When Meta’s A.I. worked, it was charming. I picked up a pack of strange-looking Oreos and asked it to look at the packaging and tell me if they were gluten-free. (They were not.) It answered questions like these correctly about half the time, though I can’t say it saved time compared with reading the label.

And:

But when I asked the A.I. to look at a handful of ingredients I had and come up with a recipe, it spat out rapid-fire instructions for an egg custard — not exactly helpful for following directions at my own pace.

And:

The A.I. was wrong the vast majority of the time, in part because many animals were caged off and farther away. It mistook a primate for a giraffe, a duck for a turtle and a meerkat for a giant panda, among other mix-ups. On the other hand, I was impressed when the A.I. correctly identified a specific breed of parrot known as the blue-and-gold macaw, as well as zebras.

And:

Other times were hit or miss. As I drove home from the city to my house in Oakland, I asked Meta what bridge I was on while looking out the window in front of me (both hands on the wheel, of course). The first response was the Golden Gate Bridge, which was wrong. On the second try, it figured out I was on the Bay Bridge, which made me wonder if it just needed a clearer shot of the newer portion’s tall, white suspension poles to be right.

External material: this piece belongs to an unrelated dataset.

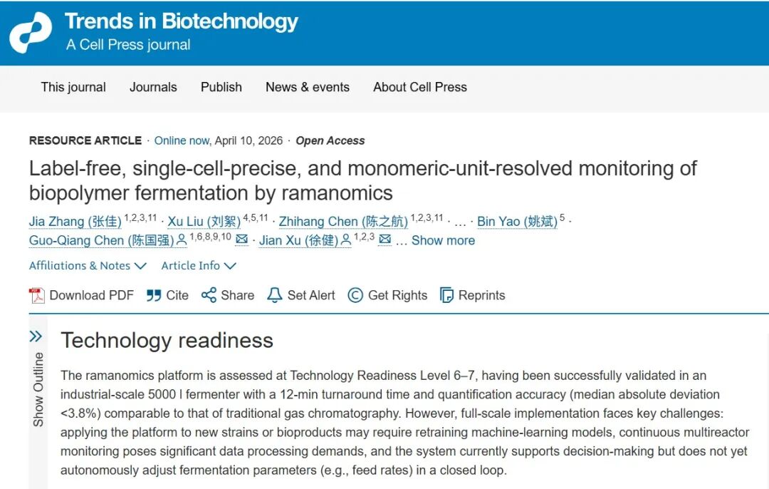Click the Set Alert bell icon
Image resolution: width=769 pixels, height=489 pixels.
click(x=275, y=295)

Etc. Etc. Etc. The "Meta spokesman" is quoted so often noting that this is early days and fixes were coming and yadda yadda that they could have bylined this piece.

AI is obviously progressing very quickly and so it seems reasonable to believe that this will all improve rapidly. At the same time, I'm sort of surprised it's making such seemingly obvious errors. Images, let alone real-time moving images, are obviously a different beast than text, the current favorite input of most LLMs at the moment. So perhaps it's one of those things that needs real world scale to work well. But will such glasses achieve that? They're certainly more convenient, not to mention accessible from a cost perspective than the Vision Pro. But they're certainly not going to be more ubiquitous than a smartphone. And the iPhone seems on the verge of launching embedded AI training systems on a billion-plus devices soon.

Honestly, I'm just sort of surprised Meta let two NYT reporters do this story if the tech clearly wasn't ready for prime time. This stuff needs to be really good before it goes mainstream. And we're not there yet.